▶ [Try it]: Nothing but a number should be written: the count of lines below that contain "agent".

▶ [Record extracts]:
Segment Open

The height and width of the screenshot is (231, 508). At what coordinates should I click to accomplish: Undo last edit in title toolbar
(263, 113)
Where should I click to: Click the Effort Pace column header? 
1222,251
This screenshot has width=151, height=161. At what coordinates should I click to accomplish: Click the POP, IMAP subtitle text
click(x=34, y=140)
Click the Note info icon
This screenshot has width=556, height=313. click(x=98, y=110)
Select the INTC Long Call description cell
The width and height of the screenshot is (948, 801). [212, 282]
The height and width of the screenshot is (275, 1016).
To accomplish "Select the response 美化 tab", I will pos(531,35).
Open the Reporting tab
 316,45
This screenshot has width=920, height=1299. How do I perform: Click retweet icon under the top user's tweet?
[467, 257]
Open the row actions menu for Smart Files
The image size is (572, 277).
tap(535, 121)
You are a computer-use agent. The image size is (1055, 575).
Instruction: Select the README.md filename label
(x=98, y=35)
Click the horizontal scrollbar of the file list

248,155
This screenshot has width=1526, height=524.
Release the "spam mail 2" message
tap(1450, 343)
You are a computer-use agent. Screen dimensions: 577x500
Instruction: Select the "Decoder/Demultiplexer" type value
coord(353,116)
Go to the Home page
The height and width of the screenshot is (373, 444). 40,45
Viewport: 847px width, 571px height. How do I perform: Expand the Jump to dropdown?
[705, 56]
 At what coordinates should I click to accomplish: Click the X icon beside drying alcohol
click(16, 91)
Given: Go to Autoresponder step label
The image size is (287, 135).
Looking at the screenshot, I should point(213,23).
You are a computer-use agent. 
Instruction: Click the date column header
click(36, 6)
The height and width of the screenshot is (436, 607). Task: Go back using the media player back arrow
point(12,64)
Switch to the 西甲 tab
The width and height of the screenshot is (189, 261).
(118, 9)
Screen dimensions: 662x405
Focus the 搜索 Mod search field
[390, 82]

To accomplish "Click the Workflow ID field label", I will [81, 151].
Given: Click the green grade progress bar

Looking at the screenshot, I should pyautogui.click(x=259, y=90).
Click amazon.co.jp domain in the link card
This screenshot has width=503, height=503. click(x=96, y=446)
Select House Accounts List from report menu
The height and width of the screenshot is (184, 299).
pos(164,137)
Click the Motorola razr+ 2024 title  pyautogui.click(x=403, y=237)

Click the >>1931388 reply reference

Segment Closed

▶ [Response below]: 3